PrediSkin Assay
- Ex vivo assay assessing cutaneous cytotoxicity
- Predicts risk of acute skin irritation
- Performed on fresh human skin discs
- Dose-dependent toxicity based on the degree of membranolytic effects
Data management
Motivation
To ensure transparency and reproducibility of data management in a Prediskin assay we employed our EdelweissData solution. Oftentimes today there is raw data produced by instruments that is copy-pasted into an Excel-based template, one file per experiment, where the calculations are done. Such a workflow has two main drawbacks:
- it is difficult to ensure that no mistake was made during copy-pasting of raw data, hence final data quality is questionable. It would be much better if calculations were done directly on the raw data;
- a lot of potential value is lost because each experiment is contained in a separate file and there is no easy way to integrate data from multiple experiments based on for example some characteristics of the experiments (e.g. filtering out all the experiments performed at certain conditions on a certain type of product). This represents a huge obstacle for any kind of data-driven analysis and modelling that could be employed to either gain further insights or improve the existing experiments.
Workflow
To overcome these limitations we integrated EdelweissData with the Prediskin workflow. At a high level the workflow could be summarized as follows:
- Instrument produces raw data in Excel format (xlsx file). The file contains readouts of absorbance values per each well on the plate layout. But there is no information on the content of each well.
- User fills in a metadata Excel file that contains all the necessary information about the assay. Among other things the plate layouts are defined herein as well as reference to the machine readouts is provided.
- Automatic workflow takes the two Excel files (readouts and metadata), performs the calculations and publishes the raw data, processed data and summary data to EdelweissData.
- Once the data is published in EdelweissData it becomes easily accessible through web requests. This allows the data to be easily searched, filtered, integrated, analysed and visualized through numerous software applications or notebooks so common in the data science field today (e.g. Python, R, Javascript)

*Source material*:
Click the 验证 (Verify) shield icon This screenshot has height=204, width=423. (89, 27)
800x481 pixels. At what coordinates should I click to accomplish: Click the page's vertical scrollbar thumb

*Work request*: Copy the PrediSkin assay page in full, word for word. The lines above have no connection to the PrediSkin assay page.

*Answer below*:
PrediSkin Assay
- Ex vivo assay assessing cutaneous cytotoxicity
- Predicts risk of acute skin irritation
- Performed on fresh human skin discs
- Dose-dependent toxicity based on the degree of membranolytic effects
Data management
Motivation
To ensure transparency and reproducibility of data management in a Prediskin assay we employed our EdelweissData solution. Oftentimes today there is raw data produced by instruments that is copy-pasted into an Excel-based template, one file per experiment, where the calculations are done. Such a workflow has two main drawbacks:
- it is difficult to ensure that no mistake was made during copy-pasting of raw data, hence final data quality is questionable. It would be much better if calculations were done directly on the raw data;
- a lot of potential value is lost because each experiment is contained in a separate file and there is no easy way to integrate data from multiple experiments based on for example some characteristics of the experiments (e.g. filtering out all the experiments performed at certain conditions on a certain type of product). This represents a huge obstacle for any kind of data-driven analysis and modelling that could be employed to either gain further insights or improve the existing experiments.
Workflow
To overcome these limitations we integrated EdelweissData with the Prediskin workflow. At a high level the workflow could be summarized as follows:
- Instrument produces raw data in Excel format (xlsx file). The file contains readouts of absorbance values per each well on the plate layout. But there is no information on the content of each well.
- User fills in a metadata Excel file that contains all the necessary information about the assay. Among other things the plate layouts are defined herein as well as reference to the machine readouts is provided.
- Automatic workflow takes the two Excel files (readouts and metadata), performs the calculations and publishes the raw data, processed data and summary data to EdelweissData.
- Once the data is published in EdelweissData it becomes easily accessible through web requests. This allows the data to be easily searched, filtered, integrated, analysed and visualized through numerous software applications or notebooks so common in the data science field today (e.g. Python, R, Javascript)